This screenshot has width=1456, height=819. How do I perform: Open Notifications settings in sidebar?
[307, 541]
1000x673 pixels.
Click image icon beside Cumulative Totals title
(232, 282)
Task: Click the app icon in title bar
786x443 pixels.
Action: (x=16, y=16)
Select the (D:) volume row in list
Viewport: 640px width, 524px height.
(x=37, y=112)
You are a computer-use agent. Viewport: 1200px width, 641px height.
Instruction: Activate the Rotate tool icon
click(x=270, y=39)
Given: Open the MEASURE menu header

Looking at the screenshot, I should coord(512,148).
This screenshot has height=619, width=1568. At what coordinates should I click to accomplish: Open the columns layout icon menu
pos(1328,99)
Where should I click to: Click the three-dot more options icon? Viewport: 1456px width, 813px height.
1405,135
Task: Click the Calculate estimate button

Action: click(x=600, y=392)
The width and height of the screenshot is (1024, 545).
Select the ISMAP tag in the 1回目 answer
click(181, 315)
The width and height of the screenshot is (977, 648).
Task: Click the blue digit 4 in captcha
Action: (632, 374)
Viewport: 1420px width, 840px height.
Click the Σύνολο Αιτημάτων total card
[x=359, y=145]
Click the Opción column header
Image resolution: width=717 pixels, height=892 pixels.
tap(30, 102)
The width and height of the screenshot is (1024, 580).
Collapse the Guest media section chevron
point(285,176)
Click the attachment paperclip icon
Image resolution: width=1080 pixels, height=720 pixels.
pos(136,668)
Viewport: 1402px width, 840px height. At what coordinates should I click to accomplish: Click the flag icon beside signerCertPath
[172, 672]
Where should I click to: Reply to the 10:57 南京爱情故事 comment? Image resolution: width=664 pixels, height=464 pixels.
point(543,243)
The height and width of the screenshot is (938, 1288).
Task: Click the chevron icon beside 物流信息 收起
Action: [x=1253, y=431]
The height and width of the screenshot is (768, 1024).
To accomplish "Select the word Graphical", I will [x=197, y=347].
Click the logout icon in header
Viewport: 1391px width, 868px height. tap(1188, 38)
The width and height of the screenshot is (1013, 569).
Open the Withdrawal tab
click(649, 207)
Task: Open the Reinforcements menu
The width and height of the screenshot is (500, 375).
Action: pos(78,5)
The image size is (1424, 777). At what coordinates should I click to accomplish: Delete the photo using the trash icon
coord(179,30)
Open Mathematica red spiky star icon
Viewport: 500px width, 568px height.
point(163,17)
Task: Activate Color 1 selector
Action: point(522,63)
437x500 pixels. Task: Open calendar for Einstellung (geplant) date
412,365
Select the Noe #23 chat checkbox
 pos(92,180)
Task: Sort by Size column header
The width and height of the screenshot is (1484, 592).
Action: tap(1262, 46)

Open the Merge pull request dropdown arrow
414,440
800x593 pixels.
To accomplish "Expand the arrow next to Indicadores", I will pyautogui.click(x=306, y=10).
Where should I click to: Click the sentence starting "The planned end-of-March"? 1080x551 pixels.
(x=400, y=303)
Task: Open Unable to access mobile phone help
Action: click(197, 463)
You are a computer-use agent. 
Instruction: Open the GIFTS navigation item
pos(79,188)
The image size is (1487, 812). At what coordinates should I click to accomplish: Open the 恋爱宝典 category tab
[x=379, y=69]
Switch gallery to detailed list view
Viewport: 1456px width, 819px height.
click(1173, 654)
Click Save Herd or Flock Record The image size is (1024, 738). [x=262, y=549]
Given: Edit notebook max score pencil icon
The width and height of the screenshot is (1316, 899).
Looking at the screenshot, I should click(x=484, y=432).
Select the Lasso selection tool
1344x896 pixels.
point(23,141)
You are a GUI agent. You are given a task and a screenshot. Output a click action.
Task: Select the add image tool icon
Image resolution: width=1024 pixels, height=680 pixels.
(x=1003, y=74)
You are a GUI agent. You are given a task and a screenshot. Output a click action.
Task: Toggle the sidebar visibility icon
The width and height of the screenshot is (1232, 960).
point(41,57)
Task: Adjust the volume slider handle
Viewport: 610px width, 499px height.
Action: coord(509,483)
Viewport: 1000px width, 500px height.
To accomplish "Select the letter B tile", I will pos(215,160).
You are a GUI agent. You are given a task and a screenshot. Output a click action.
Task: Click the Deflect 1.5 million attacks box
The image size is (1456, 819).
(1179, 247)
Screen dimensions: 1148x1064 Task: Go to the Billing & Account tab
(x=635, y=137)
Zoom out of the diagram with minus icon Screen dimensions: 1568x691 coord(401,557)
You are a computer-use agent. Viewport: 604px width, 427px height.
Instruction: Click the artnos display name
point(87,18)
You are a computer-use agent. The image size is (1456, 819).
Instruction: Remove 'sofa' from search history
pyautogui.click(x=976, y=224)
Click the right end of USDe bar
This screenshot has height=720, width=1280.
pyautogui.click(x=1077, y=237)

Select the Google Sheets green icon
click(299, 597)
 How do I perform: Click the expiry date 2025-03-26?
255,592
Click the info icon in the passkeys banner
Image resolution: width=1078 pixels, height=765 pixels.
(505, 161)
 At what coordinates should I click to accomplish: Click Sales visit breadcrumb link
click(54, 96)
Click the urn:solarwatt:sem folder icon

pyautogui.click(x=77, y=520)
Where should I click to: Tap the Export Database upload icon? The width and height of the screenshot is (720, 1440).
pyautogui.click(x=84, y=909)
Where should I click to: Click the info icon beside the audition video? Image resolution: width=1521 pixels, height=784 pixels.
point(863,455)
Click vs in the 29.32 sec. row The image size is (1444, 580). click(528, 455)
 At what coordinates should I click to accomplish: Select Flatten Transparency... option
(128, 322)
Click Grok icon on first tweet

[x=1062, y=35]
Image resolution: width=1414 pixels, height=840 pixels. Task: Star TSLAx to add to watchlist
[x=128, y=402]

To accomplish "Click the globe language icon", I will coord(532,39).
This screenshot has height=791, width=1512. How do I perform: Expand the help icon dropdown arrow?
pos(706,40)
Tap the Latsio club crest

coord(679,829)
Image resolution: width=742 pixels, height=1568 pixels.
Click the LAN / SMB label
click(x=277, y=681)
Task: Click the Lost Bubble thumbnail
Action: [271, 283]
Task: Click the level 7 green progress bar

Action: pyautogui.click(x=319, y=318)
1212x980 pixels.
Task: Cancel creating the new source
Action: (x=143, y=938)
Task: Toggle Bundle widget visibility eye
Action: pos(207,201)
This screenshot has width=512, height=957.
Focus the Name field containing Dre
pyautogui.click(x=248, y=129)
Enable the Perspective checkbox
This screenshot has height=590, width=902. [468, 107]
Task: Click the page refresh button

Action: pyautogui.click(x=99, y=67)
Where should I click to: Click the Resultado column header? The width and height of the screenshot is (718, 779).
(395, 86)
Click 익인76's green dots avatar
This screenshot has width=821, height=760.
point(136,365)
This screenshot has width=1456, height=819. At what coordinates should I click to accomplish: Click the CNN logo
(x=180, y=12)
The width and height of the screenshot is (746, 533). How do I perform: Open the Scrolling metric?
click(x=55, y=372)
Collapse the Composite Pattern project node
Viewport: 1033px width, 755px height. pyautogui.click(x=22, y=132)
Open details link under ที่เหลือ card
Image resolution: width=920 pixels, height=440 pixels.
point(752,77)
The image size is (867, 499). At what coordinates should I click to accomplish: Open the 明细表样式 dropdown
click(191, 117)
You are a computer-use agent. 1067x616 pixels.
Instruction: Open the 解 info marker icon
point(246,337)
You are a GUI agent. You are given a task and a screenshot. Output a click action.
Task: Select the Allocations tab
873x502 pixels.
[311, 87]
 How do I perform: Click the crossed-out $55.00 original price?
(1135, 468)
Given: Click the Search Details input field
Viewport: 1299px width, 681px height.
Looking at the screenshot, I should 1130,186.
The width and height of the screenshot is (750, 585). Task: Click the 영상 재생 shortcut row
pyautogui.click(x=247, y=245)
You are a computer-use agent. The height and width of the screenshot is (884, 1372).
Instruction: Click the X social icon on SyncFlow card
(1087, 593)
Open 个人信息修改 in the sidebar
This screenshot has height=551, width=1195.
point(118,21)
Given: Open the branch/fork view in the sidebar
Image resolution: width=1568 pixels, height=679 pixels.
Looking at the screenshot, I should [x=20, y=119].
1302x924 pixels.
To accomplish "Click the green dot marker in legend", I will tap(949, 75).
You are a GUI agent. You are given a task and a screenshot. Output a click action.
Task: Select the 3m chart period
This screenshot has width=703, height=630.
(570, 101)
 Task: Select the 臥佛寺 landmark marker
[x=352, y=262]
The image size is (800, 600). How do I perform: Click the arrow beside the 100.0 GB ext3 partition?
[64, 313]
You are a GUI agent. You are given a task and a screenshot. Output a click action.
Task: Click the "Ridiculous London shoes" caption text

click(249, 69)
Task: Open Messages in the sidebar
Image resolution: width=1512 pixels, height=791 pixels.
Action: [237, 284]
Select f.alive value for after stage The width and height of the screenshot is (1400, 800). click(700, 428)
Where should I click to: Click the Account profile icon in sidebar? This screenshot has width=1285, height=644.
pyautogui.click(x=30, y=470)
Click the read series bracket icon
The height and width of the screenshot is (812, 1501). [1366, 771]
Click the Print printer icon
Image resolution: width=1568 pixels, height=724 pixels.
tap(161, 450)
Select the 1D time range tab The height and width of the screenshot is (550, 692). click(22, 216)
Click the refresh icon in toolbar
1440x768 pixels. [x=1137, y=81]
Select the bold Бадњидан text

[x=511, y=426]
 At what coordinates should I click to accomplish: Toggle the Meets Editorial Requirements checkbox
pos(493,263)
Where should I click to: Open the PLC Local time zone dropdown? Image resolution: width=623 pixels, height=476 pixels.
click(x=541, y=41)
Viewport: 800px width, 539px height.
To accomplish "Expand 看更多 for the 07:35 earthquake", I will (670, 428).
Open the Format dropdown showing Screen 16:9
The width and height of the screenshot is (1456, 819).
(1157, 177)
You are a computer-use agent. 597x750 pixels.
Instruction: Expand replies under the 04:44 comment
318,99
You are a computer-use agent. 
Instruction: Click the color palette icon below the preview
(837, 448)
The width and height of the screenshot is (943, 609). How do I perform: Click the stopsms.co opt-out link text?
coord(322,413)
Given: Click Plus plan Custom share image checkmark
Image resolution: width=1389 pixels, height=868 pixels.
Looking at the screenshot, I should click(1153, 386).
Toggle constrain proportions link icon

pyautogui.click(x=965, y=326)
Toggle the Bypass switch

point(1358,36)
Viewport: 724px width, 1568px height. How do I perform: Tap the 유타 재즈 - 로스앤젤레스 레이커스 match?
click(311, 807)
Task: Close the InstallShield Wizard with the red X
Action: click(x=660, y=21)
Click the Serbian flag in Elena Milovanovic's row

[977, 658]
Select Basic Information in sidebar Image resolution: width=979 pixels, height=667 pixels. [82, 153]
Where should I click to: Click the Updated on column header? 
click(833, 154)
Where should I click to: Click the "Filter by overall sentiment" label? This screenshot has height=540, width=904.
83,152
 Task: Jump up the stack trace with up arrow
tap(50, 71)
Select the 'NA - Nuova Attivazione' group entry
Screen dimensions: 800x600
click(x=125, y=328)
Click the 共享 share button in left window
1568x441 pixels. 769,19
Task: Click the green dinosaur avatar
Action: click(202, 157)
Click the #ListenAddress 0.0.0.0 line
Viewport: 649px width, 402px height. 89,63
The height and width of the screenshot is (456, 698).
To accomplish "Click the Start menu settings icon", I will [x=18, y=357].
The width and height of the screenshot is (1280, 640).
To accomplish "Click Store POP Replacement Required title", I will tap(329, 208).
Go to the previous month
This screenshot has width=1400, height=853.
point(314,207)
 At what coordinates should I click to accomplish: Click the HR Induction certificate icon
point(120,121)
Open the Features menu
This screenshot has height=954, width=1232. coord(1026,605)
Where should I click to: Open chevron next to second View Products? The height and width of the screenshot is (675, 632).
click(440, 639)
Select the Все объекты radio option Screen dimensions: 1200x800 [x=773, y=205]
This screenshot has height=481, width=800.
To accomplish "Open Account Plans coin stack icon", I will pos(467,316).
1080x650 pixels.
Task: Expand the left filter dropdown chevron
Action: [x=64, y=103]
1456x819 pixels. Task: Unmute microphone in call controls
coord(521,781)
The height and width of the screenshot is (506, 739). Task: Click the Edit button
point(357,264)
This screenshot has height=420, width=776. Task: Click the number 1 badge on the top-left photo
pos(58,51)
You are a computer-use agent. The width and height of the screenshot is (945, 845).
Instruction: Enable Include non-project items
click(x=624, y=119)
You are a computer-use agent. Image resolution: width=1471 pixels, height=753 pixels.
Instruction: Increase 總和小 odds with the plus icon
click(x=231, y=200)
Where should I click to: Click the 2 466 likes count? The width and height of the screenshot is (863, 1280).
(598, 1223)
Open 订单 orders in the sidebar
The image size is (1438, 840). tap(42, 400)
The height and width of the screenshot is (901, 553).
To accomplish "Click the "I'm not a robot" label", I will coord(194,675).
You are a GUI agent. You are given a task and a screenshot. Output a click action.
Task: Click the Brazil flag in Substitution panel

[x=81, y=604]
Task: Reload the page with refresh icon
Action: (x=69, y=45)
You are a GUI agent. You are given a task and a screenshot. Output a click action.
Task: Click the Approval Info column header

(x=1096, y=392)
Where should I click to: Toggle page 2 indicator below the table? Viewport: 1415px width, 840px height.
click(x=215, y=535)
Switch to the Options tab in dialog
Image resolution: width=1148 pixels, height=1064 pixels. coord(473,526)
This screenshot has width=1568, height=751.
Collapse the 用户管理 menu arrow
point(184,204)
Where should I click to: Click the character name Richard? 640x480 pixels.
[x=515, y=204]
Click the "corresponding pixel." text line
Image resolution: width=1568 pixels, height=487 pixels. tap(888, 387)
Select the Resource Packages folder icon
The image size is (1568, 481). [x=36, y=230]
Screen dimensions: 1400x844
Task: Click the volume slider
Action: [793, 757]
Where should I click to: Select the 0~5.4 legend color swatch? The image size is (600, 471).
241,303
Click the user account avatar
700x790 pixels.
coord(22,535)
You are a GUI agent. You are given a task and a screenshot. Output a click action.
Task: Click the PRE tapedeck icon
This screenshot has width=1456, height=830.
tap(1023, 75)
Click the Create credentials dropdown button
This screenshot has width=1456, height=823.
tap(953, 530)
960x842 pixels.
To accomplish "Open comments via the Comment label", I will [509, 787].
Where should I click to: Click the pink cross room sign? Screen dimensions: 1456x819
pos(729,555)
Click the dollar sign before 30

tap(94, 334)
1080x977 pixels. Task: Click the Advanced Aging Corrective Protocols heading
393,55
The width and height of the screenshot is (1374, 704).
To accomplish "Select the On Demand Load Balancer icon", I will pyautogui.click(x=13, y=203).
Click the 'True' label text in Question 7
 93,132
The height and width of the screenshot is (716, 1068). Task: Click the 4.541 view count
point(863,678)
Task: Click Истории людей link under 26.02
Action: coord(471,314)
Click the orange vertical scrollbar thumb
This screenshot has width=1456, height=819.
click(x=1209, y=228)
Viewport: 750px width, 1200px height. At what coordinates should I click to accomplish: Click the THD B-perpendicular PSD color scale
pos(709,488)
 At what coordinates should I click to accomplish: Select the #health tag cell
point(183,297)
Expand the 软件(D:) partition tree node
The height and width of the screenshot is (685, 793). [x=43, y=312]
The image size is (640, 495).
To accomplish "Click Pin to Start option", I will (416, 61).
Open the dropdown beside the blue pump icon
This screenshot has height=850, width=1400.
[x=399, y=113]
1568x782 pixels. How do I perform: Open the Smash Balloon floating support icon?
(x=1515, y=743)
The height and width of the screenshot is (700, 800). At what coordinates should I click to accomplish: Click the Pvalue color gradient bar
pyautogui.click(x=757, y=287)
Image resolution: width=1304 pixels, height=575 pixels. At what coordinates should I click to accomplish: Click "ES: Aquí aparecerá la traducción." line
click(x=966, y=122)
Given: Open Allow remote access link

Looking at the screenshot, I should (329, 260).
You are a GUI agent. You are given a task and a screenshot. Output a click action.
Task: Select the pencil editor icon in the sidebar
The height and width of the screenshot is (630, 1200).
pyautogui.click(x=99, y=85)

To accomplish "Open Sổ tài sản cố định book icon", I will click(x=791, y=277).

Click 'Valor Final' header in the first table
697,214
◆ ◆ ◆
- _PROBLEM STATEMENT_
Print the lines from the one containing "Image resolution: width=1414" through the one containing "click(x=55, y=372)", reproducing them verbatim.

- _THE ANSWER_
Image resolution: width=1414 pixels, height=840 pixels. Task: Star TSLAx to add to watchlist
[x=128, y=402]

To accomplish "Click the globe language icon", I will coord(532,39).
This screenshot has height=791, width=1512. How do I perform: Expand the help icon dropdown arrow?
pos(706,40)
Tap the Latsio club crest

coord(679,829)
Image resolution: width=742 pixels, height=1568 pixels.
Click the LAN / SMB label
click(x=277, y=681)
Task: Click the Lost Bubble thumbnail
Action: [271, 283]
Task: Click the level 7 green progress bar

Action: pyautogui.click(x=319, y=318)
1212x980 pixels.
Task: Cancel creating the new source
Action: (x=143, y=938)
Task: Toggle Bundle widget visibility eye
Action: pos(207,201)
This screenshot has width=512, height=957.
Focus the Name field containing Dre
pyautogui.click(x=248, y=129)
Enable the Perspective checkbox
This screenshot has height=590, width=902. [468, 107]
Task: Click the page refresh button

Action: pyautogui.click(x=99, y=67)
Where should I click to: Click the Resultado column header? The width and height of the screenshot is (718, 779).
(395, 86)
Click 익인76's green dots avatar
This screenshot has width=821, height=760.
point(136,365)
This screenshot has width=1456, height=819. At what coordinates should I click to accomplish: Click the CNN logo
(x=180, y=12)
The width and height of the screenshot is (746, 533). How do I perform: Open the Scrolling metric?
click(x=55, y=372)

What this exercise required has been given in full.